JOHANNESBURG (Reuters) -A South African court prevented Zambia’s former president Edgar Lungu from being buried in Johannesburg just before the ceremony was due to be held on Wednesday, following weeks of feuding between his family and the Zambian government.
Lungu, who was Zambia’s head of state from 2015 to 2021, died in South Africa on June 5 while receiving medical treatment.
He and his successor, current President Hakainde Hichilema, were longstanding political rivals, and Lungu’s family said he did not want Hichilema to be present at his funeral.
Hichilema’s government, however, wants Lungu’s body brought back to Zambia for a state funeral and approached Pretoria High Court to try to block his burial.
Deputy Judge President Aubrey Phago Ledwaba told the court on Wednesday that lawyers for Lungu’s family and Zambia’s government had agreed that the burial would not go ahead for now. The Zambian government has until July 4 to explain why it wants to repatriate Lungu’s body.
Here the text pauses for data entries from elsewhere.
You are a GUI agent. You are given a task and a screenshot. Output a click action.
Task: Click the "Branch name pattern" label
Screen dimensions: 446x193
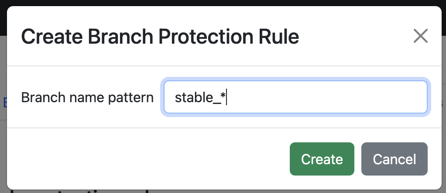(x=87, y=97)
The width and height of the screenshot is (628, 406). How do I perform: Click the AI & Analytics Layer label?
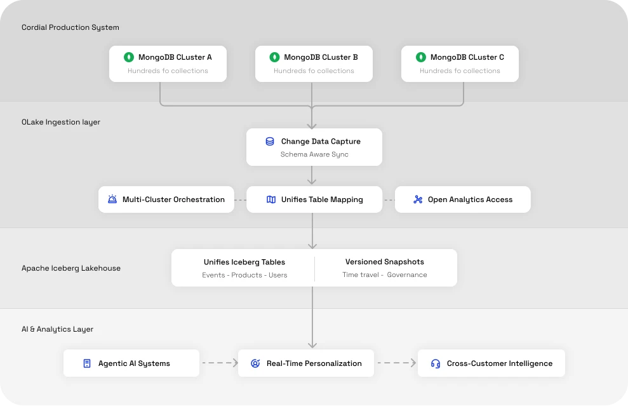click(57, 329)
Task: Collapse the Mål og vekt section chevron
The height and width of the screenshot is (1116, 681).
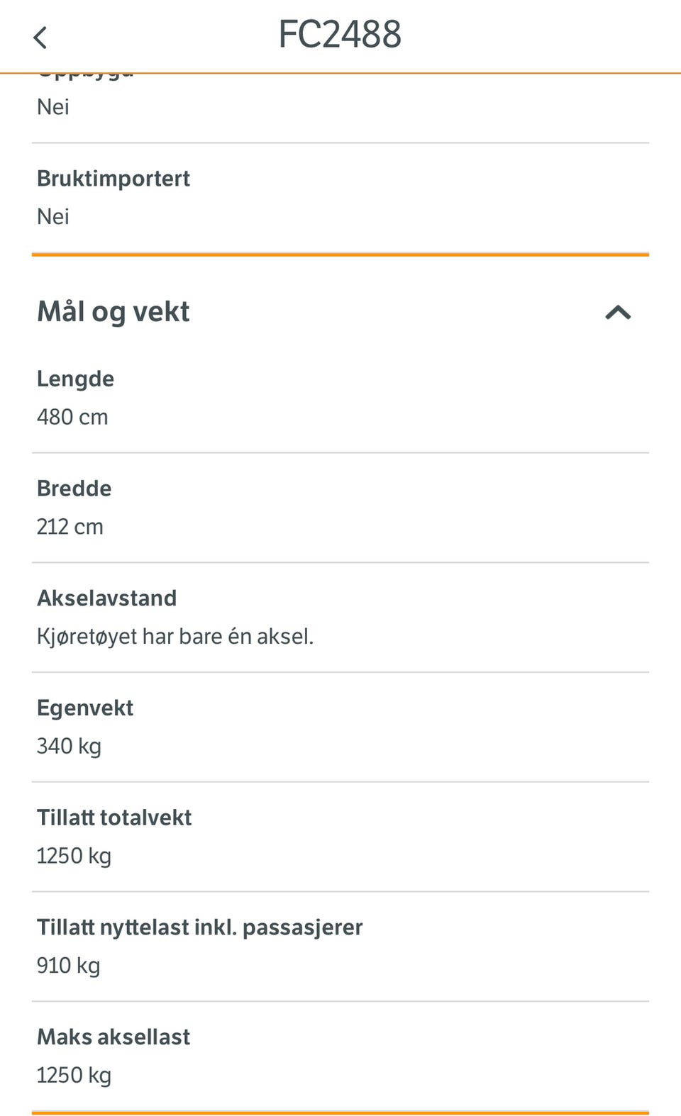Action: click(618, 312)
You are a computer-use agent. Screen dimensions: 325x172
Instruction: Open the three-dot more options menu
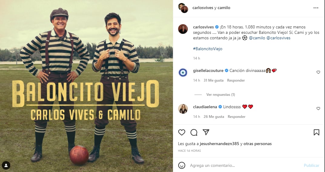(x=316, y=8)
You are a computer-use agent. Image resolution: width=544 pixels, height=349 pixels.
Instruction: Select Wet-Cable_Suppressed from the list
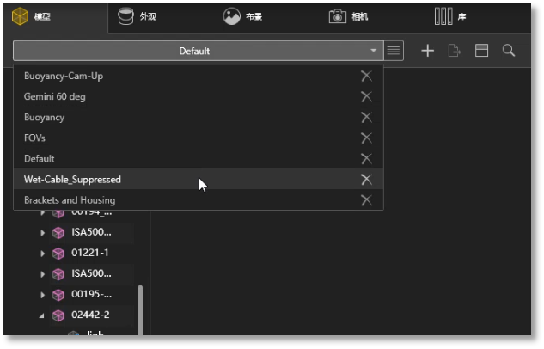[x=73, y=179]
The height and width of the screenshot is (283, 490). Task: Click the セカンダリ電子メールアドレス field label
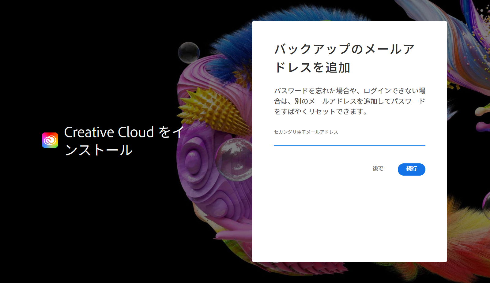(x=306, y=132)
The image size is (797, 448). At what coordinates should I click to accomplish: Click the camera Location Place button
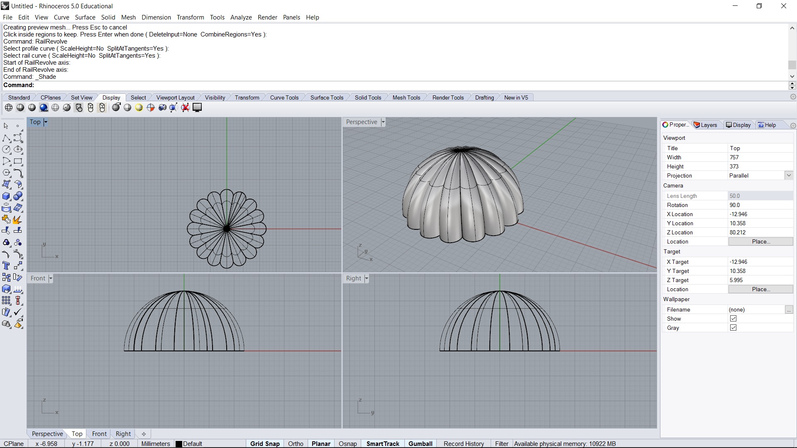click(x=760, y=241)
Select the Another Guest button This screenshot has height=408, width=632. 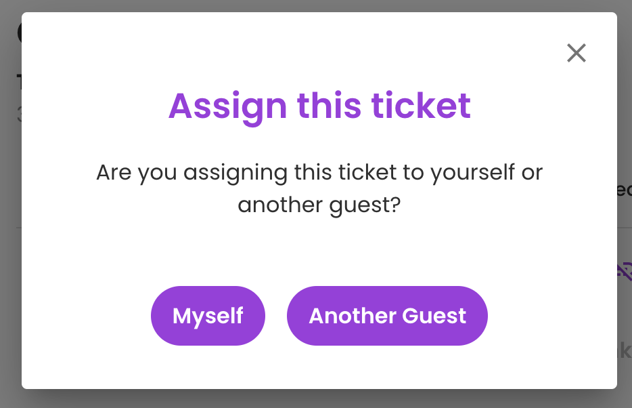(x=387, y=316)
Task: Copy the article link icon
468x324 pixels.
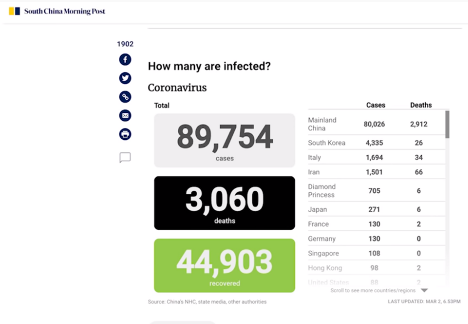Action: (x=125, y=97)
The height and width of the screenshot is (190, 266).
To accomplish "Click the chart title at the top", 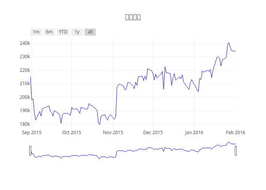I will click(133, 17).
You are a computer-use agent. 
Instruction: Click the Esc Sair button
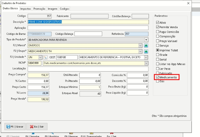tap(37, 126)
Zambian Attorney General Mulilo Kabesha said negotiations with Lungu’s family would continue before the next court hearing.
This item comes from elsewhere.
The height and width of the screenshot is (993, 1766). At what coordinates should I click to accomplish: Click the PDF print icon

Makebi Zulu, a Lungu family spokesman, said they did not believe Hichilema would give Lungu a dignified send-off.
Lungu had hoped to make a bid to return to office in next year’s presidential election, but Zambia’s Constitutional Court last year ruled he would be ineligible, because he had already served two terms.
South Africa’s government has said it has an obligation to respect the wishes of Lungu’s family, but it feels a state burial in Zambia would be the most fitting outcome.
All of Zambia’s other presidents since its independence from Britain in 1964 have been buried at a designated site in the capital, Lusaka.
Analysts say Lungu’s legacy as Zambian president was chequered. He was praised for a massive road-building programme but also ran the country’s public finances deeply into the red.
Instead of the Johannesburg burial his family had scheduled for Wednesday, a prayer service was held at a Catholic cathedral.